NaBloPoMo: My friend Seth [ties]

There's a lot of soul-baring going on around these parts lately, and I figure I should keep it up.  Today's post is about my friend Seth.

In a lot of ways, Seth has been a brother to me.  I know, I know, I have a brother, but Will, for all his current wisdom, charm, and maturity, was not always that way.  In fact, when we were younger, we didn't get along due to the age difference (4 years).  I was mean to Will, too mean, and I am trying to make amends for that now.  There will be a post in the near future about that.  What I mean, though, is that Seth filled the role of compatriot and partner-in-crime from the time we were 7 until now.  I assume this will continue into the future, even as our lives take us in different directions.

How we met is sort of irrelevant, because it didn't make a difference how long we had known each other--it was like we had always been friends.  I think I spent about three quarters of my weekends in middle school with Seth, either at his house or mine, staying up late, watching rented VHS's and eating popcorn made in a cast iron pot topped with soy sauce.  We would laugh, talk about poop and farts, as young boys will do, and go to sleep usually after several reminders by parents to shut the hell up.  We were not a quiet pair.

Over the years, Seth has been one of the very few people I have always been able to go to for advice.  And more often than not, the advice given was truthful, hard to swallow, and abusively delivered.  This has always been the way we worked.  Somehow we are always able to vent our frustration with the world on each other and allow it to build us up, not tear us down.  Seth has always been the "friend approval" I look for when I embark on relationships, and lacking this I inevitably feel as if I might be doing something wrong.

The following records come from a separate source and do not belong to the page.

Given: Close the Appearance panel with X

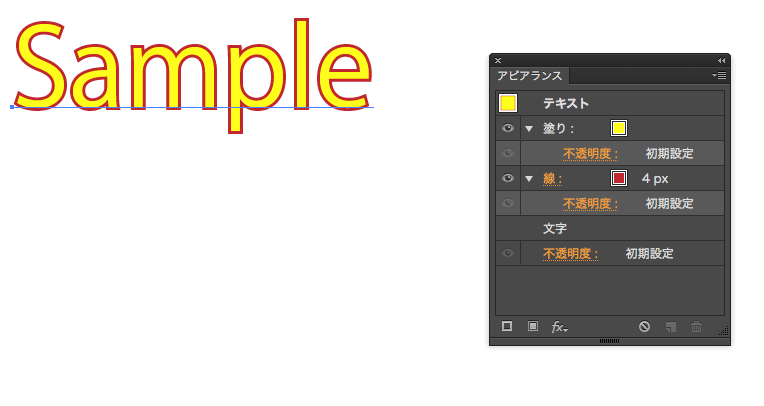Looking at the screenshot, I should (x=498, y=60).
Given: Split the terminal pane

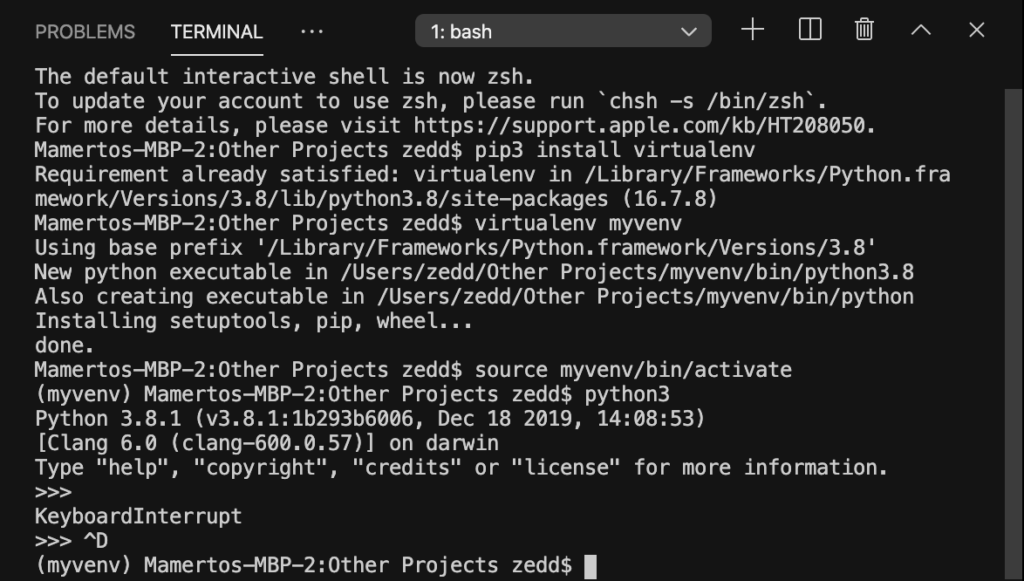Looking at the screenshot, I should [x=810, y=30].
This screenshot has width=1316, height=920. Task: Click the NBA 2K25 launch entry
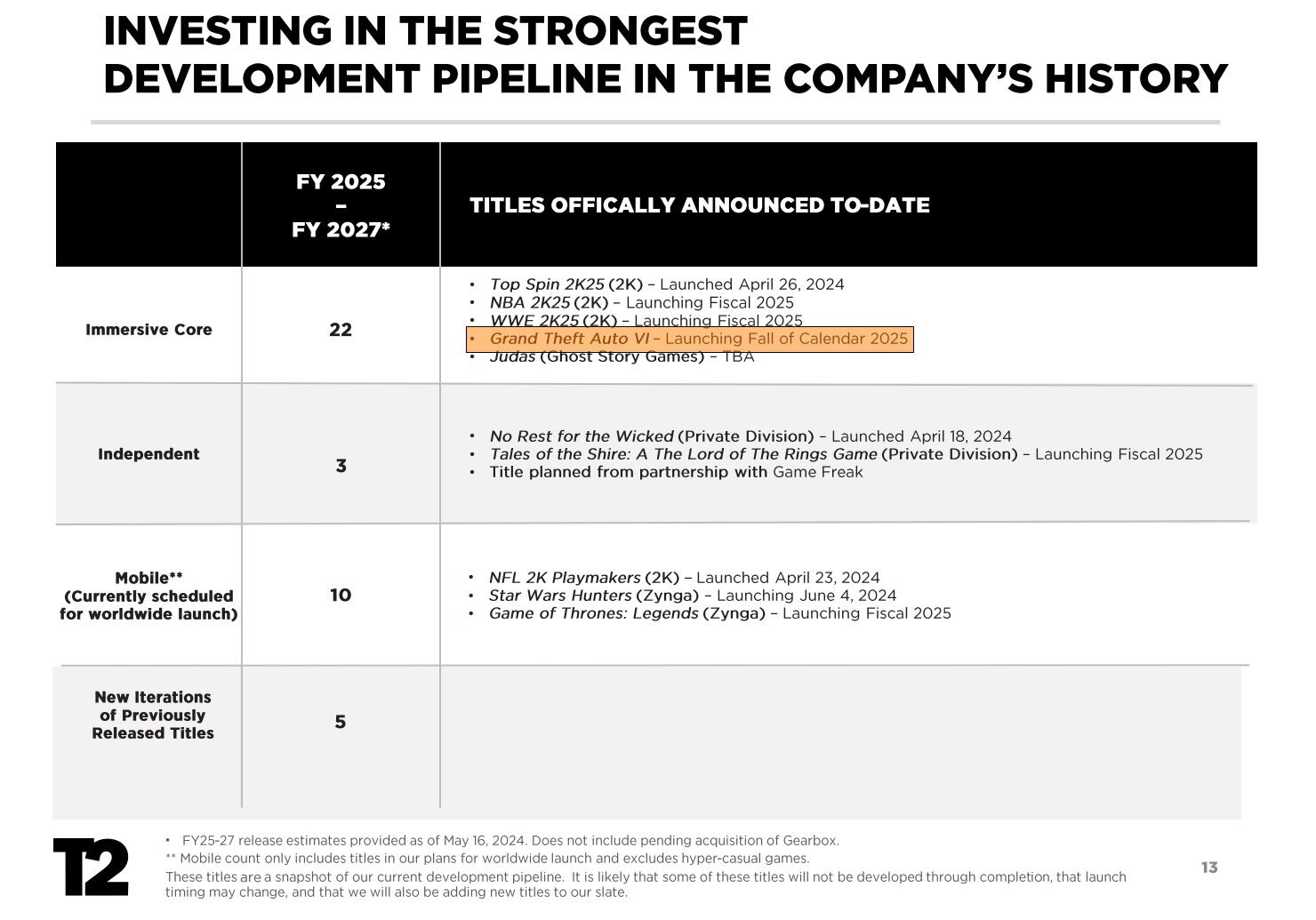click(641, 302)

From the moment we first got in trouble for making faces at each other at Seth's sister's Bat Mitzvah (he was in the front row, I was up behind in the mezzanine, how the hell did we think other people wouldn't see?), we've been partners in crime.  We've broken every type of furniture known to mankind, had some rough mornings after nights of drinking, played pranks on each other and our siblings, And one incident that went like this:  "Hey, if we open the window when we play music it won't be as loud in here!"  Cue complaints by neighbors.  We've worked together, gotten in trouble for laughing too much, playing chess not during lunch hours, complaining to the wrong people, and generally being screw-ups.

And yet, we both got into great schools, different schools, and excelled academically (probably because we weren't around to distract each other).  I remember the day I left for college, anxious as hell that this might be the end of our friendship.  It wasn't, and I was pretty stupid for thinking so.  Friends like that only come around every now and then, and they stay with you for life.

Right now, Seth is in Korea, and I'm in New York.  We've seen each other only once or twice in the last year.  It's been rough, what with my own troubles (travels, breakups, depression, new jobs, new living situations) and his own (dissatisfaction with  Korea, women, and the like).  But, as always, we make it work.  Skype, AIM, and the occasional Facebook hijack (check his wall, kids) have kept us close.  When he gets back, even if he doesn't know it, he's moving to Brooklyn.  We're going to start a music shop that sells a very specialized type of spoon, and Baba Yetu will play constantly in the background.  Life will be great.

Until then, Seth, thanks for being a best friend and brother throughout my life.  And yes, this is, in fact, a bromance.  Get over it.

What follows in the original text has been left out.